LIST OF TASKS
a) From the mean glandular dose article, return the text between "In mammography, mean" and "risk from mammography.", inclusive, copied verbatim.
b) Condense the paragraph of the mean glandular dose article that begins "In mammography, mean glandular dose" into a short bulleted list, keeping its main facts.
----- EXCERPTED PASSAGE -----
= Mean glandular dose =

Amount of radiation absorbed by a breast during mammography

In mammography, mean glandular dose (MGD) is a quantity used to describe the absorbed dose of radiation to the breast. It is based on a measurement of air kerma and conversion factors. MGD can be calculated from measurements made with poly(methyl methacrylate) (PMMA) blocks. It is often used to compare typical doses to patients between different centres or internationally, and is the preferred measure of the potential risk from mammography.

==Calculation==
MGD can be calculated from a measured incident air kerma at the top of the breast, $K$, as follows:

$D=Kgcs$

$g$ converts from incident air kerma to MGD, with a glandularity of 50%, based on breast thickness and HVL. $c$ corrects for glandularity other than 50%, depending on the breast thickness and HVL, with two versions for ages 50–64 and 40–49. $s$ corrects for the x-ray spectra in use with a table of target/filter combinations.

==Applications==
MGD is typically used to define limits on mammography exposures by national and international organisations such as the European Union and International Atomic Energy Agency, at <2.5 milligray (mGy) per exposure to a standard breast (4.5 cm PMMA).

In routine quality assurance testing of mammographic equipment, MGD measurements for a range of effective breast thicknesses with PMMA, and from real patient exposures, is widely recommended.
----- GIVEN DATA -----
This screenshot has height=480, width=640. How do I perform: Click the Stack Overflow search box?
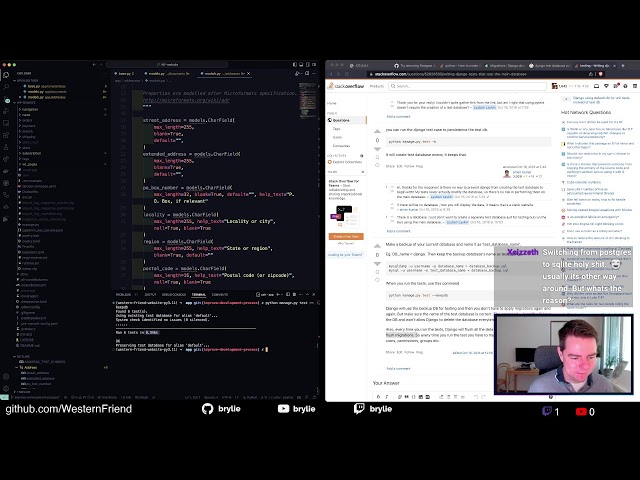point(467,86)
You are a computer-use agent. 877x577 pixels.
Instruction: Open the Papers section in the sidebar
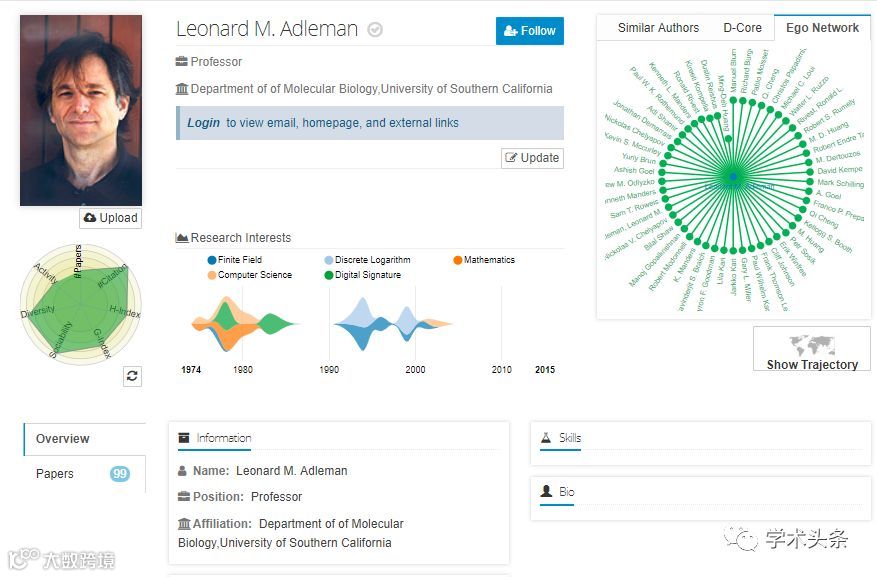(55, 474)
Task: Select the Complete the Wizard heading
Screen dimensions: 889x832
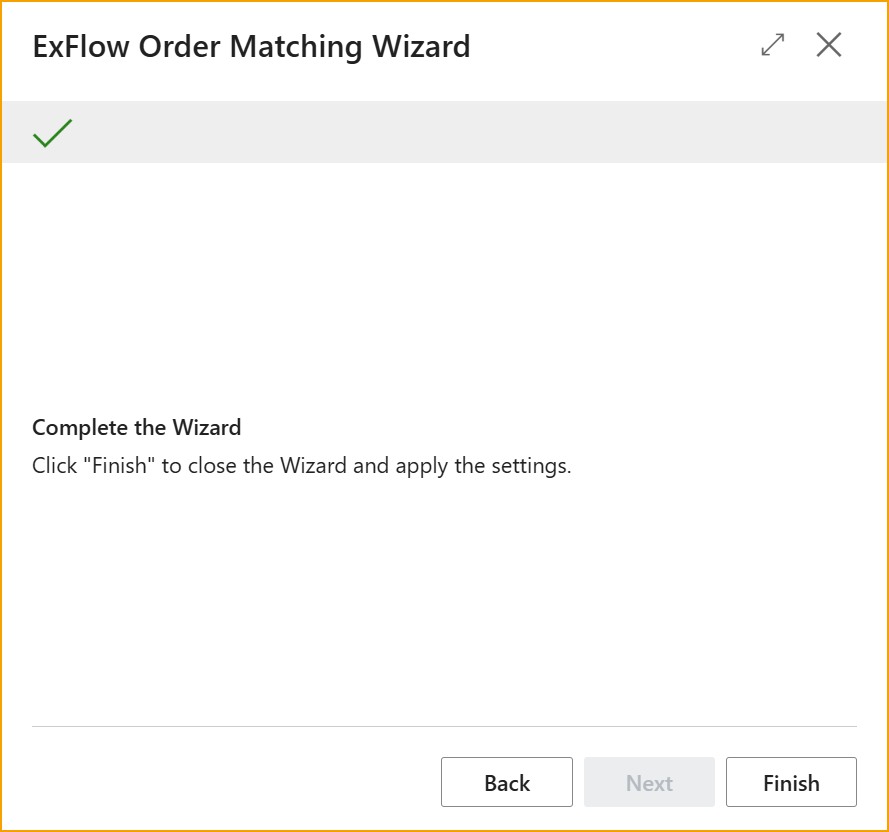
-----
ANSWERS TO THE PROBLEMS
a)
In mammography, mean glandular dose (MGD) is a quantity used to describe the absorbed dose of radiation to the breast. It is based on a measurement of air kerma and conversion factors. MGD can be calculated from measurements made with poly(methyl methacrylate) (PMMA) blocks. It is often used to compare typical doses to patients between different centres or internationally, and is the preferred measure of the potential risk from mammography.

b)
- Mean glandular dose (MGD) describes the absorbed radiation dose to the breast in mammography.
- It is based on an air kerma measurement and conversion factors.
- It can be calculated from measurements made with poly(methyl methacrylate) (PMMA) blocks.
- It is often used to compare typical patient doses between centres or internationally.
- It is the preferred measure of the potential risk from mammography.